Exercise requirements: In the entries that follow, find the line containing "Global (530, 633)"; from there, copy every line exactly through the line containing "[Rapmafest 2026 Jadi".

#### Provided entries

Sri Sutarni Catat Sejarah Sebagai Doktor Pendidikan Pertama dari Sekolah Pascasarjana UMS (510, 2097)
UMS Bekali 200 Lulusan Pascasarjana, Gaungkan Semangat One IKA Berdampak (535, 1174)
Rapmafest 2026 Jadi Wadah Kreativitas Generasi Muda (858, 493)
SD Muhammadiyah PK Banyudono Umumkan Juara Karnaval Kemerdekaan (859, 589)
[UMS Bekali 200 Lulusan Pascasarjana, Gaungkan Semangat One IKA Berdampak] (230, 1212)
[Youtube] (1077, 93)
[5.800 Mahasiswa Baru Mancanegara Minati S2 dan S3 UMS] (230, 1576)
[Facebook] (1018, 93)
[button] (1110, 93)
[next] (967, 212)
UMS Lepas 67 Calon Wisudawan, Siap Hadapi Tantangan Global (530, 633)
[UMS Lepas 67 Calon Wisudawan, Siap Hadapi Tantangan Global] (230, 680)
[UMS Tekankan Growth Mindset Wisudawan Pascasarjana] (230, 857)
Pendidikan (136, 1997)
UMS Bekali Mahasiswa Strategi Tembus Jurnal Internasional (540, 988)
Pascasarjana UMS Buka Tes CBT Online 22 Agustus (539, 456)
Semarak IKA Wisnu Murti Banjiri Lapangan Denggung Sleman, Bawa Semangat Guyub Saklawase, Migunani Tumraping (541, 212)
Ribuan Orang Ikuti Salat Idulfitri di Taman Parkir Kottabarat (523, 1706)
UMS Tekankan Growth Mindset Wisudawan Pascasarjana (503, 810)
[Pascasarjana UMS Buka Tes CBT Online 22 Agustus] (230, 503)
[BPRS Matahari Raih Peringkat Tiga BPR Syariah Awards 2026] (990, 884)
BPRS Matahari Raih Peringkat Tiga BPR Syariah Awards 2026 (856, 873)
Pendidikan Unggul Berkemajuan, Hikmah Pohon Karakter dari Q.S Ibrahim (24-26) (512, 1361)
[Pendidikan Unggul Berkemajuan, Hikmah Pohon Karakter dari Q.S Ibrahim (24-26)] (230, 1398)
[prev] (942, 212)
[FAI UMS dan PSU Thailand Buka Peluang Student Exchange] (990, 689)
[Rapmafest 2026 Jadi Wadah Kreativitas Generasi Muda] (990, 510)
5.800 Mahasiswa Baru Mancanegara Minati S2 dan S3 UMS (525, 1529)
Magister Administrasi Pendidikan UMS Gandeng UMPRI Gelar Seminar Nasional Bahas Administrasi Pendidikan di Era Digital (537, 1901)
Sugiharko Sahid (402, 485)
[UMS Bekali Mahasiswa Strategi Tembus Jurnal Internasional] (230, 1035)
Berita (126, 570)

########

Response:
UMS Lepas 67 Calon Wisudawan, Siap Hadapi Tantangan Global (530, 633)
[UMS Lepas 67 Calon Wisudawan, Siap Hadapi Tantangan Global] (230, 680)
[UMS Tekankan Growth Mindset Wisudawan Pascasarjana] (230, 857)
Pendidikan (136, 1997)
UMS Bekali Mahasiswa Strategi Tembus Jurnal Internasional (540, 988)
Pascasarjana UMS Buka Tes CBT Online 22 Agustus (539, 456)
Semarak IKA Wisnu Murti Banjiri Lapangan Denggung Sleman, Bawa Semangat Guyub Saklawase, Migunani Tumraping (541, 212)
Ribuan Orang Ikuti Salat Idulfitri di Taman Parkir Kottabarat (523, 1706)
UMS Tekankan Growth Mindset Wisudawan Pascasarjana (503, 810)
[Pascasarjana UMS Buka Tes CBT Online 22 Agustus] (230, 503)
[BPRS Matahari Raih Peringkat Tiga BPR Syariah Awards 2026] (990, 884)
BPRS Matahari Raih Peringkat Tiga BPR Syariah Awards 2026 (856, 873)
Pendidikan Unggul Berkemajuan, Hikmah Pohon Karakter dari Q.S Ibrahim (24-26) (512, 1361)
[Pendidikan Unggul Berkemajuan, Hikmah Pohon Karakter dari Q.S Ibrahim (24-26)] (230, 1398)
[prev] (942, 212)
[FAI UMS dan PSU Thailand Buka Peluang Student Exchange] (990, 689)
[Rapmafest 2026 Jadi Wadah Kreativitas Generasi Muda] (990, 510)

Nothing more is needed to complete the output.